If the 1980s was a Golder decade of outstanding success in terms of business growth, the 1990s were not nearly

as kind to the company. In the 80s, Golder Associates in the USA became the biggest Golder operating company and by 1990 almost half of the group’s operating revenues were coming from the US. In 1994 the company changed to denominating internal transactions in US dollars.

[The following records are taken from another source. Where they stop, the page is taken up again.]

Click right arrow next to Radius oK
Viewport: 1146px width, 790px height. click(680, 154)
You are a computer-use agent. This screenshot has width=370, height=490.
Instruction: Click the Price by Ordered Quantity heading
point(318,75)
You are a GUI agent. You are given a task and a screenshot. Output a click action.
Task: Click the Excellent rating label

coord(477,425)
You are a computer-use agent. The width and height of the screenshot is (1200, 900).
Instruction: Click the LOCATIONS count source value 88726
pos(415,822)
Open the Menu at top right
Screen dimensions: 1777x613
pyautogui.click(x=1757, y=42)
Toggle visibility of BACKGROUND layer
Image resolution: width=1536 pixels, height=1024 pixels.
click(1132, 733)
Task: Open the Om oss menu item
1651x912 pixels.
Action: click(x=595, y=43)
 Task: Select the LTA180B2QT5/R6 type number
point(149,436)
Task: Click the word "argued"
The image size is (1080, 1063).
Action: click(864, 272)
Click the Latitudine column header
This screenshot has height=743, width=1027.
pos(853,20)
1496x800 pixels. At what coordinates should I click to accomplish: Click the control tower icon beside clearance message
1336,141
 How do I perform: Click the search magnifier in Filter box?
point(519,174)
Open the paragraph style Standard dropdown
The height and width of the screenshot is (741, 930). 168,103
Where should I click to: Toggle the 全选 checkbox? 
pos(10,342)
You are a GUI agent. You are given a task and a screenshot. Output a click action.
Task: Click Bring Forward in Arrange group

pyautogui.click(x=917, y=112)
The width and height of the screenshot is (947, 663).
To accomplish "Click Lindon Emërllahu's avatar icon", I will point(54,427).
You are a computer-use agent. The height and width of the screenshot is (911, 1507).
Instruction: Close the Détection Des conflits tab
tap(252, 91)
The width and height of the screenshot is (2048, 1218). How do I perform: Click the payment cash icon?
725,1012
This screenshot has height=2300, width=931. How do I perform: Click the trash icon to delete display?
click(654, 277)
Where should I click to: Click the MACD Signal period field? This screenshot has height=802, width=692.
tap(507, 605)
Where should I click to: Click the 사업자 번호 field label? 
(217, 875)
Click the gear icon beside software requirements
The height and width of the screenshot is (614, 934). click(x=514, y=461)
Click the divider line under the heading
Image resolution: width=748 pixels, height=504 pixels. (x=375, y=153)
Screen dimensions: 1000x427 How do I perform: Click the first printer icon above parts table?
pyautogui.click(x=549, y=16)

Throughout the whole decade the collective performance of the group was marked by regular and significant increases in revenue – the business was growing well on a world wide basis – but also by an almost stagnant operating income. In 1990 operating income was almost $8.7 million on revenues of $103 million (corrected to US dollars) but in 2000 it was $8.6 million on $221.5 million. Every year there were unpleasant surprises including: sudden shifts in business that required costly restructuring of staff; last minute write-offs from projects that were previously thought to be under control; sudden and often frivolous legal claims that nevertheless had to be fought and cost large sums of money in defense; and variations in cumulative translation adjustment (the impact of swings in foreign exchange on the book value of the company).

Because the company was growing everywhere it had an insatiable demand for cash, and the Golder pattern of being conservative in its financial operations stood it in good stead as it put away sums every year in retained earnings. Over the decade, the retained earnings went from a value of $15.2 million in 1990 to over $44 million in 2000. As well, in 1991, the revolving series of term loans from the various Golder banking facilities was replaced by a seven-year private placement with an American insurance company. The timing of this move could not have been better. Shortly afterward the savings and loan crisis erupted in the United States and the ability of many companies in the industry to get bank loans was swept away. Golder was much less affected by this problem.